01. Body Witness Self-Reflection

One of the most important ingredients to gaining competency in conscious personal mastery is the ability to witness yourself. What exactly does this mean?

To witness yourself means to impartially consciously observe what and how you are sensing, feeling, thinking, behaving and perceiving. You are able to abstain from judgment and any attachment to your observations.

This is particularly challenging when trying to witness the shadow parts of you. However, being able to objectively observe yourself within your shadow is a critical element to optimizing your health, resonance and self-mastery. 

To fully witness your physical self and body involves using all your senses to notice where you feel comfortable and relaxed as well as any areas of tension, restriction or pain. It also includes knowing exactly where you are in space relative to everything around you. This requires integrating all the information from your sensory receptors within your eyes, ears, nose, tongue, skin, fascia, muscles, joints and ligaments to determine your level of alignment, relaxation, physical mobility, balance and overall level of grounded-ness.

This self-reflection encourages you to bring all of your attention and awareness into the present moment, with all of your senses. You may focus on one sense at a time or focus on everything you sense in the moment.

Use this technique as a way to ground yourself in the present moment. This supports reducing anxiety, stress and any other dys-regulation.

 

Reflect on how you feel physically in the present moment for ~3-8 minutes, at least 2-3x/day for the next 1-2 weeks. *Unless otherwise directed.

  • Optionally use the Body Witness Self-Reflection prompts and save it in your journal below for later reference.
  • When reflecting you don’t have to do anything or change anything, this practice is focused on bringing your awareness to your body.
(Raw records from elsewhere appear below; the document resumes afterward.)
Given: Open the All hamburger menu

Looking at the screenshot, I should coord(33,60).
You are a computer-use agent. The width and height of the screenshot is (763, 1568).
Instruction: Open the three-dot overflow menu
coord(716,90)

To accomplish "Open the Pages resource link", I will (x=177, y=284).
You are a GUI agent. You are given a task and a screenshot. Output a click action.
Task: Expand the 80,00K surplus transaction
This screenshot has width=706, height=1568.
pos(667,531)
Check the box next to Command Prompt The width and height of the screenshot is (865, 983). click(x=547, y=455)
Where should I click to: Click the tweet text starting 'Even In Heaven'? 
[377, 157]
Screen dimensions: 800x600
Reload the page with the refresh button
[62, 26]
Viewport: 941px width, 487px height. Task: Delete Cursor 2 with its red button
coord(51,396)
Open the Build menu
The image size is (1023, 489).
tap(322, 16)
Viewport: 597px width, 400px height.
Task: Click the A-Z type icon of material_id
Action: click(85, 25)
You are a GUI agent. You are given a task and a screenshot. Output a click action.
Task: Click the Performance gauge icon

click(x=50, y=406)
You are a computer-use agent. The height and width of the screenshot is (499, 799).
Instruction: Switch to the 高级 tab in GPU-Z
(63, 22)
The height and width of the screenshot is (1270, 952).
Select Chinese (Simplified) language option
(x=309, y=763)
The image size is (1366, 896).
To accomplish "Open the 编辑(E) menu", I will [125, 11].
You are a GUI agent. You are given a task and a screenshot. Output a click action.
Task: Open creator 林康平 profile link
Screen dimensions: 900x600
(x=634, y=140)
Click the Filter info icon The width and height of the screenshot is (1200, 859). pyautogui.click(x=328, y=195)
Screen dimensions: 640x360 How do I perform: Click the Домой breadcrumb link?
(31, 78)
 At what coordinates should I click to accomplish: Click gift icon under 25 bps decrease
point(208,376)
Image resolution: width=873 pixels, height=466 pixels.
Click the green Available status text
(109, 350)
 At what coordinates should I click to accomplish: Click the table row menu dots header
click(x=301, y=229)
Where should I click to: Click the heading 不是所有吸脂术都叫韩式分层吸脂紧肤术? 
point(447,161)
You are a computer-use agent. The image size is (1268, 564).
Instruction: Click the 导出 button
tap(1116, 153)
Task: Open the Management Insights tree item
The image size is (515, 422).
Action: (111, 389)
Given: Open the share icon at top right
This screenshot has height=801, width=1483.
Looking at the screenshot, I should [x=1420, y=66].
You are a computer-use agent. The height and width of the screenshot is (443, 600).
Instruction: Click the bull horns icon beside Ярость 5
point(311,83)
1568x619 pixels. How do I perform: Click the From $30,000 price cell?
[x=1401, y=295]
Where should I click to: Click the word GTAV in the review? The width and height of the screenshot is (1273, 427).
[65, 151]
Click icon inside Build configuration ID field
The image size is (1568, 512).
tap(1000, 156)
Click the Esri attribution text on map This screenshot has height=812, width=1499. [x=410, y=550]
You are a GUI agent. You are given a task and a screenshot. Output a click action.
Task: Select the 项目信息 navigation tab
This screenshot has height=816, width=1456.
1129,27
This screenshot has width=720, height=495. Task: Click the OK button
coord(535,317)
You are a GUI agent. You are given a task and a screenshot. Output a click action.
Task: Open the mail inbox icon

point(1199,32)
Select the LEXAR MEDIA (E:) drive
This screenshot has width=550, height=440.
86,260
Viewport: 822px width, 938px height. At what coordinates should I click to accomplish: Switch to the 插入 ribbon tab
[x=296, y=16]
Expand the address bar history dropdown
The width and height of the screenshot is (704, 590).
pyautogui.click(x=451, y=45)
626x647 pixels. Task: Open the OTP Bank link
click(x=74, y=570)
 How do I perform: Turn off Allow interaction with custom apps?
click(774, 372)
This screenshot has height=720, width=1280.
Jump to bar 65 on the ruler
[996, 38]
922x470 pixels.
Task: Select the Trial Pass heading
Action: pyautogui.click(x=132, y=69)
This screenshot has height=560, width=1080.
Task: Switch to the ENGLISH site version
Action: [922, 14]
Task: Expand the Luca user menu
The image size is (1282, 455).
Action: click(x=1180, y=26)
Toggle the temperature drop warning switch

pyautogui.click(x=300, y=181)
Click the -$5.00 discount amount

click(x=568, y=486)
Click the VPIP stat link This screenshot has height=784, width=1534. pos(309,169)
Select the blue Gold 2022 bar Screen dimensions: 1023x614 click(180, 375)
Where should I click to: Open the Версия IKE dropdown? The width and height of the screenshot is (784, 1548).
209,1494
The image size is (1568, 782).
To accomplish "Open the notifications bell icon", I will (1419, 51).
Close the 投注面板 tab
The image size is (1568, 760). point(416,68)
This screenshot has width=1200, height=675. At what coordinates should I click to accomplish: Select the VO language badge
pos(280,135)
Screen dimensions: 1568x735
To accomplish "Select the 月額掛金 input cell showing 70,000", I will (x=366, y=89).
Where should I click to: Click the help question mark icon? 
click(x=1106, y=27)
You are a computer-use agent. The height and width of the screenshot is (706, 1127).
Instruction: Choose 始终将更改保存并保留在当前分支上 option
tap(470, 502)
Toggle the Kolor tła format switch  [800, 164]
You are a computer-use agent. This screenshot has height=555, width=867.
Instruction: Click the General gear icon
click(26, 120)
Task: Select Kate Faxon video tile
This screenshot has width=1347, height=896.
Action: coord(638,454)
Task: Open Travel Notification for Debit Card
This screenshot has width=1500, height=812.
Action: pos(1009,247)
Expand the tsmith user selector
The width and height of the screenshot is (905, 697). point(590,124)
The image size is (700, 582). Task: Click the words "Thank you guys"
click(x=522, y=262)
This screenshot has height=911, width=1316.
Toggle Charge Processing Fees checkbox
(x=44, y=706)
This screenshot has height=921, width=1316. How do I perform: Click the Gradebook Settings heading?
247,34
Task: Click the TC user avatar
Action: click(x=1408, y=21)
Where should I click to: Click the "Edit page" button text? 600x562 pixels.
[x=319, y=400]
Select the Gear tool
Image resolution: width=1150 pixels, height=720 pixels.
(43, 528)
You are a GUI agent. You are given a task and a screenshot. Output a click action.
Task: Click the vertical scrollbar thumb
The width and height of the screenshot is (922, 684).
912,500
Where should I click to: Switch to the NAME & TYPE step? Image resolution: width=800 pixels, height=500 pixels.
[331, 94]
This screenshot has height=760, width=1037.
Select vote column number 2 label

Just witness and monitor what you notice. 
  • Perform this self-reflection again in about 2 weeks to assess your progress and to gather any new information to continue to support you and your greatest good.
  • Optionally, use your testing technique to determine what area of your body or physical sense to focus on, and your optimal frequency and duration to perform this self-reflection.

 

Body Witness Self-Reflection prompts:

  • Reflect on how you feel physically in the present moment using the prompts below.
  • You don’t have to do anything or change anything, this practice is focused on bringing your awareness to your body.
  • Log any other body witness self-reflection comments in your journal below.
Body Scan:

Scan your body from your toes to the top of your head, and from your head to your toes. 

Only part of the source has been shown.